Please transcribe exactly the line that holds "Image resolution: width=560" and all lines that follow it to the end of the records below, omitting any pictures.

Screenshot grounding data |
= = = =

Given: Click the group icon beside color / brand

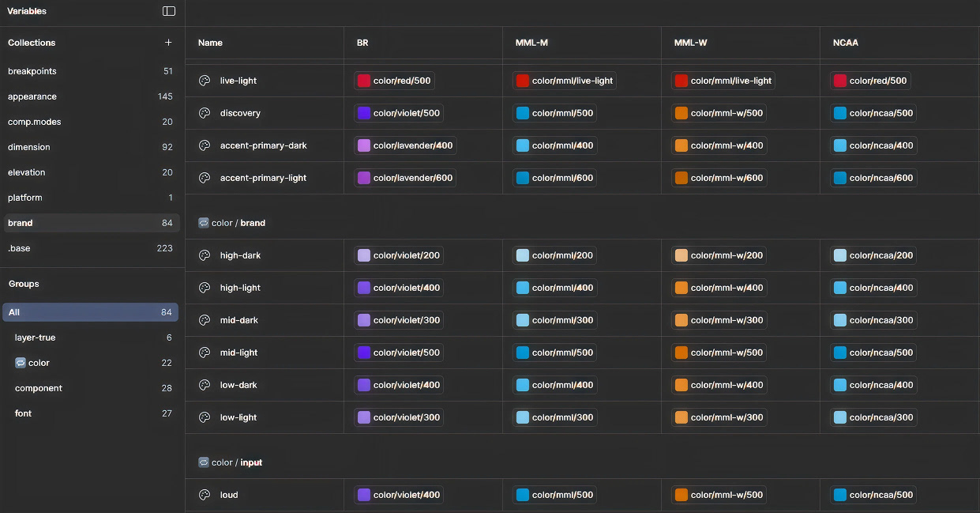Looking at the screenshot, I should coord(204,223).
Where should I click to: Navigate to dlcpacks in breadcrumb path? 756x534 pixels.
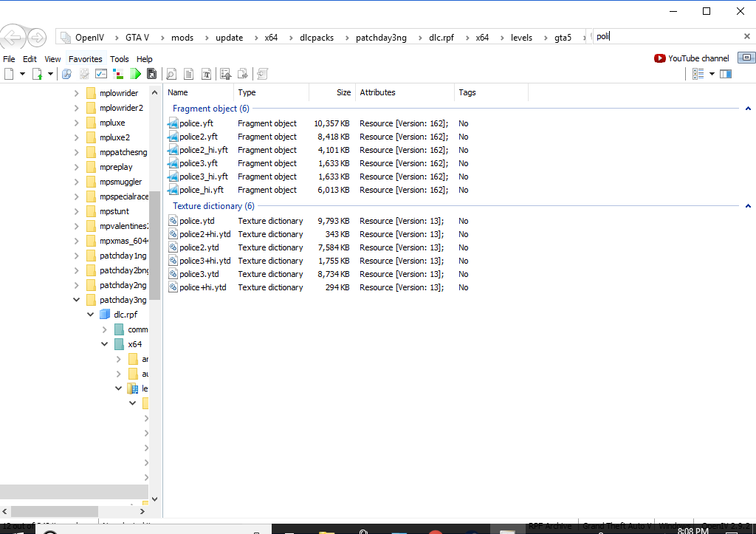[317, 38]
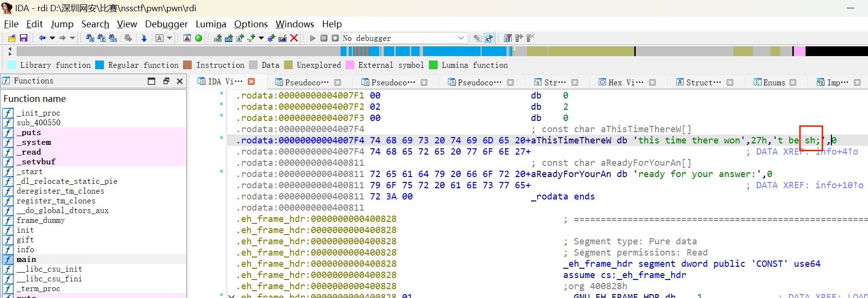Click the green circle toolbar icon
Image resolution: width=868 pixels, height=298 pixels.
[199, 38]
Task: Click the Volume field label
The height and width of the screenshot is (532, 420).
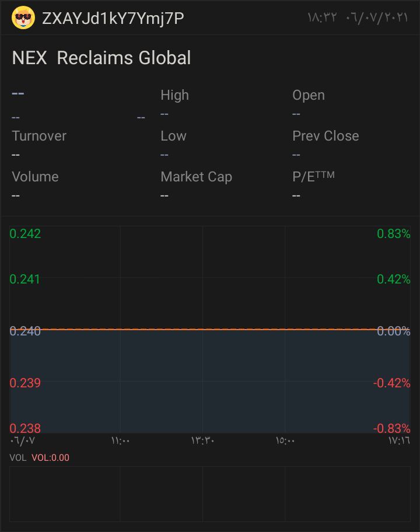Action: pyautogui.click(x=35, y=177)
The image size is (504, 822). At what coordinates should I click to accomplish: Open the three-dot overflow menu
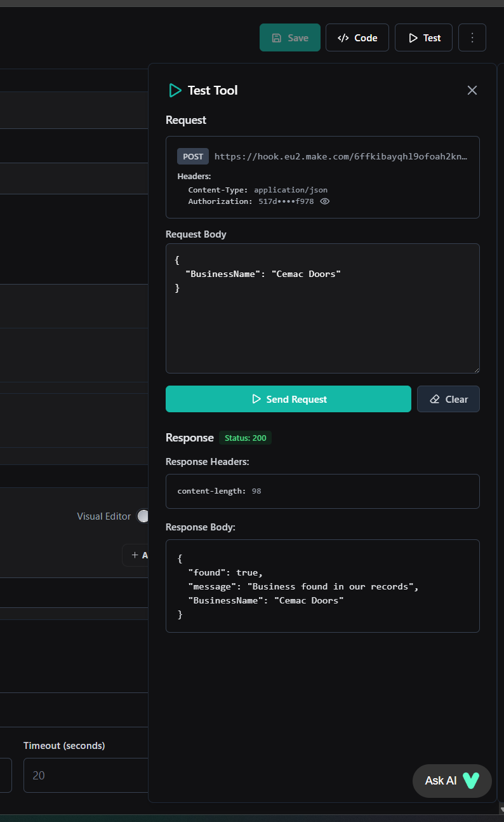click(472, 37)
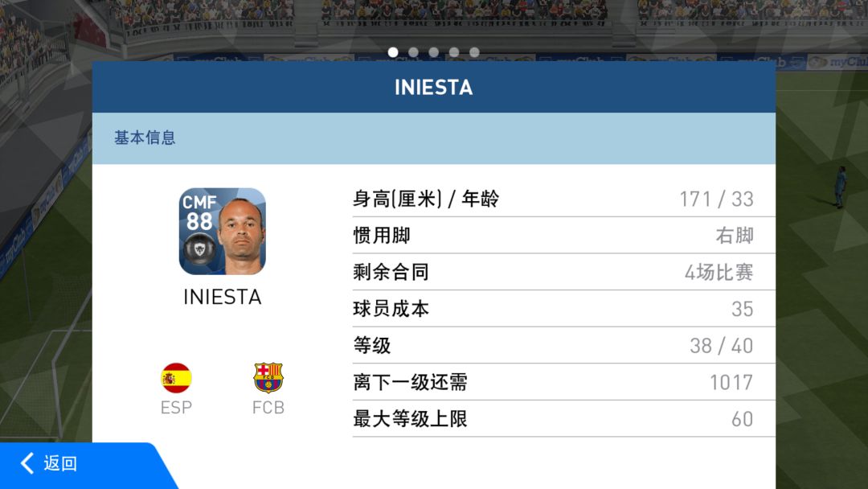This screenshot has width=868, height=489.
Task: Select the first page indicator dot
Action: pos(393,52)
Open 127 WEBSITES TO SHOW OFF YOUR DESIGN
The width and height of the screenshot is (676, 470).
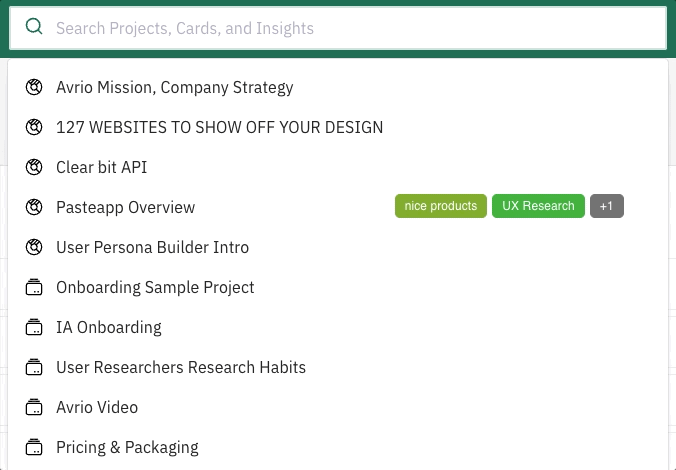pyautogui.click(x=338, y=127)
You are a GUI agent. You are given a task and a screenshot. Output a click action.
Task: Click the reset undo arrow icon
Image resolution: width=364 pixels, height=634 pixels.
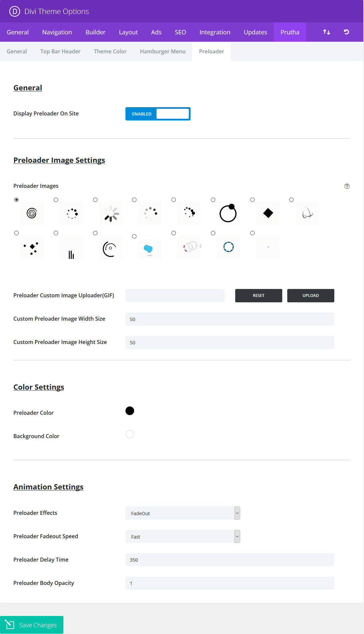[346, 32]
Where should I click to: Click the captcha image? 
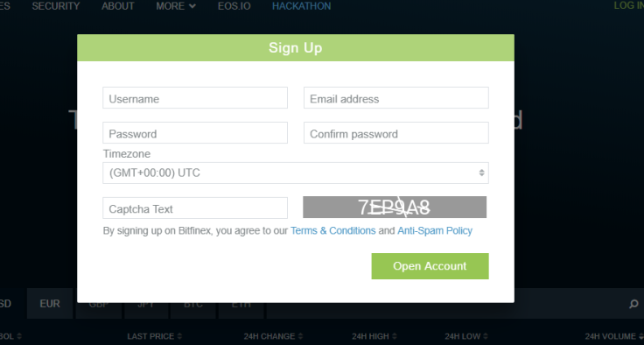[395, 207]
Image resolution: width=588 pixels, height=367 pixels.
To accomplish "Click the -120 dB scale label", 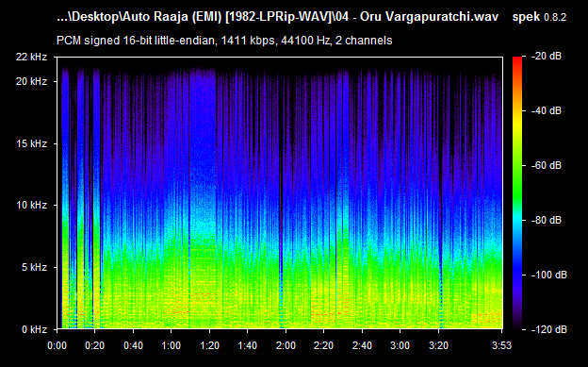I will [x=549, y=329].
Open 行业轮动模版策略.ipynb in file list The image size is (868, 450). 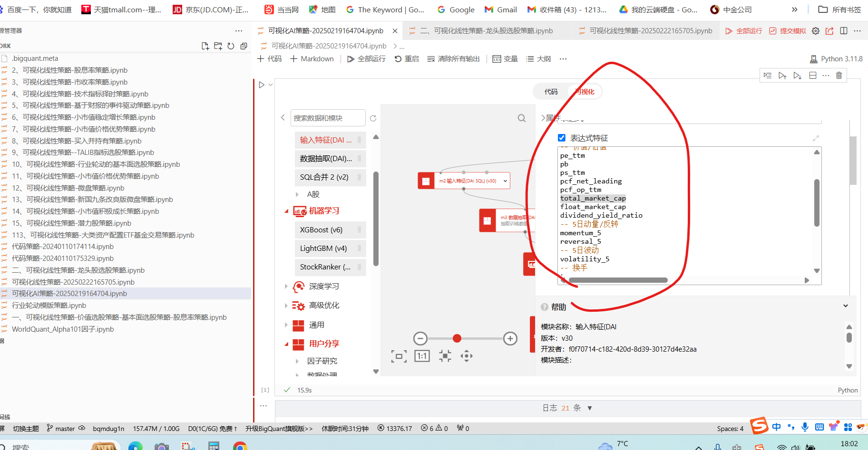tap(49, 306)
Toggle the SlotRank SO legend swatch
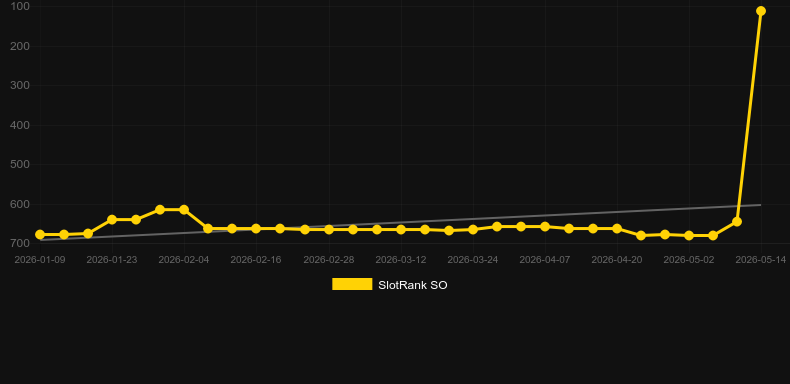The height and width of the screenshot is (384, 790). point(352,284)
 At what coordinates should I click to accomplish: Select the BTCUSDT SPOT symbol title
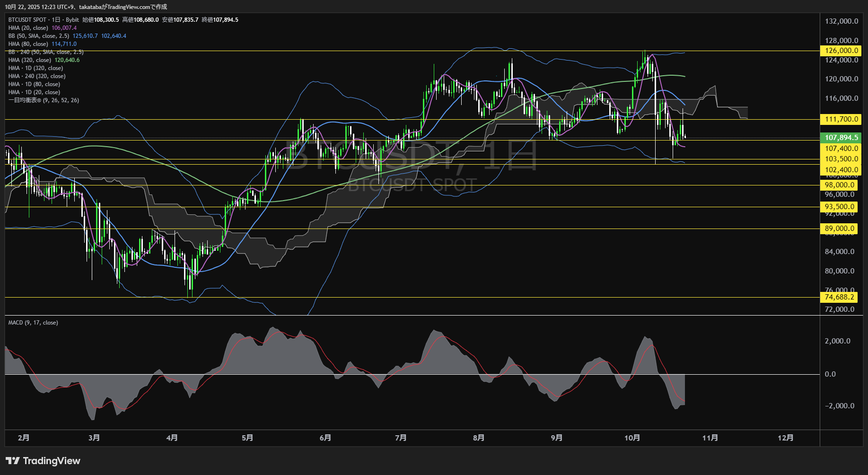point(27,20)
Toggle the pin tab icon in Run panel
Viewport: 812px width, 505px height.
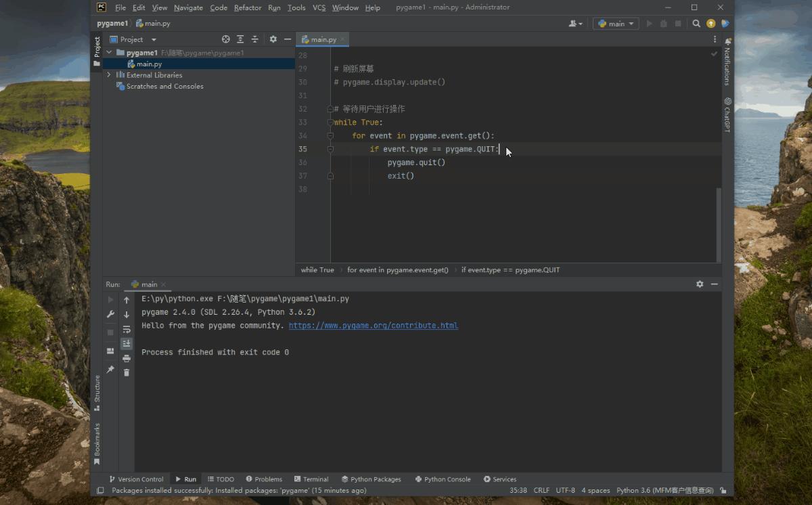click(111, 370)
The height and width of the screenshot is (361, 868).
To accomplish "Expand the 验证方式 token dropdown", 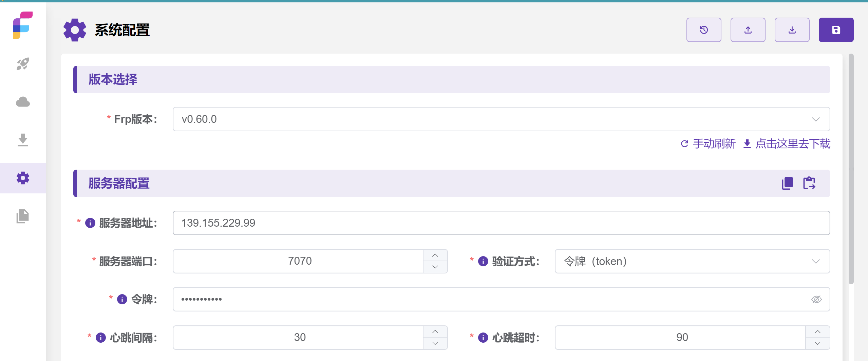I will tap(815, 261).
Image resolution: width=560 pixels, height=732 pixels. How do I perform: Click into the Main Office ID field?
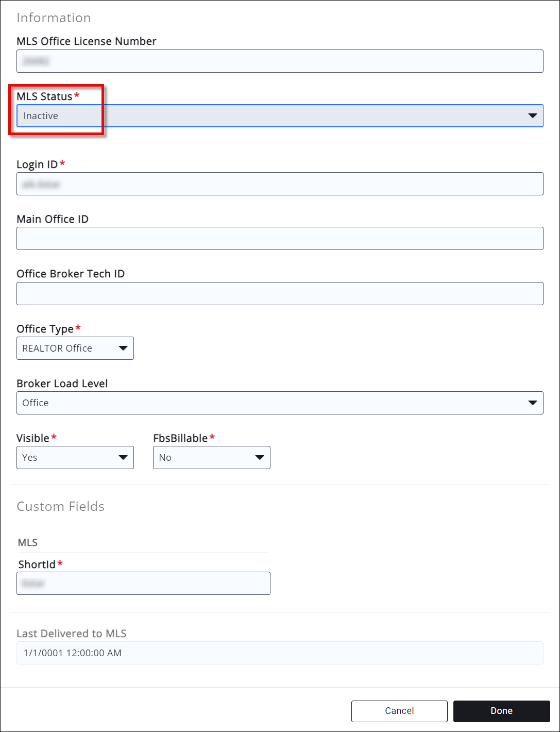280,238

= = = =

Task solution |
Image resolution: width=560 pixels, height=732 pixels. How do I perform: Click into the Main Office ID field?
280,238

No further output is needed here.